Prompt A:
Please restate the Stanley Beck passage beginning at "After attending Saint" and stopping after "in Paignton, Devon.", and rename "Paignton" to "Torquay" throughout.
Prompt B:
Carry on the account of Stanley Beck's life and career from its last sentence.

Text excerpt:
start

Stanley James Carroll Beck (21 February 1929 – 6 August 1973) was an English actor who played the role of Private Walker, a cockney spiv, in the BBC sitcom Dad's Army from the show's beginning in 1968 until his sudden death in 1973.

Early life
Beck was born on 21 February 1929 in Islington, North London, and attended Popham Road Primary School. His childhood was hard, with his father frequently unemployed and his mother making artificial flowers to provide a small income.

After attending Saint Martin's School of Art and doing his national service as a physical training instructor in the British Army, Beck became an actor. Prior to his broadcast roles he spent several seasons with the Unicorn Players  based in Paignton, Devon.

His early broadcast roles included Charlie Bell in an episode of Dr Finlay's Casebook (Series 1 episode 4, "Conduct Unbecoming", 1962), and Shylock in The Merchant of Venice in 1963, for which he gained positive reviews. He concentrated on television and was cast as a policeman in a 1965 episode of Coronation Street in a storyline concerning the collapse of a house and in a 1967 episode in a storyline concerning a train crash. He also appeared, uncredited, as a policeman in Gideon's Way (1965), and was often seen in TV drama, with one-off roles in series such as The Troubleshooters (1965, 1967, 1970) and the BBC's Sherlock Holmes with Peter Cushing in the lead ("The Blue Carbuncle", 1968).

end

Data extract:
start

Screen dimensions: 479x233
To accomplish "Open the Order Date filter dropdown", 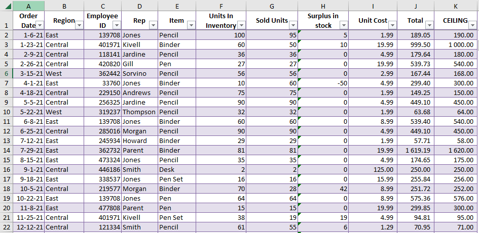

end

Exercise answer A:
After attending Saint Martin's School of Art and doing his national service as a physical training instructor in the British Army, Beck became an actor. Prior to his broadcast roles he spent several seasons with the Unicorn Players  based in Torquay, Devon.

Exercise answer B:
In 1968, he was offered the role of Private Walker in Dad's Army, originally written by Jimmy Perry for himself. Perry approved of the casting of Beck: "He had the right mix of cheekiness and charm. He gave the role a bit of oomph." While successful in the role, Beck yearned for the challenge of other roles.

Always in demand, he continued to work on TV programmes including A Family at War (1970) and Romany Jones (1972–73), in which he played the lead character of Bert Jones. He also recorded a pilot for an uncommissioned series called Bunclarke With an E (1973), which was to be based on scripts originally written for Hancock's Half Hour and in which Arthur Lowe was also to appear.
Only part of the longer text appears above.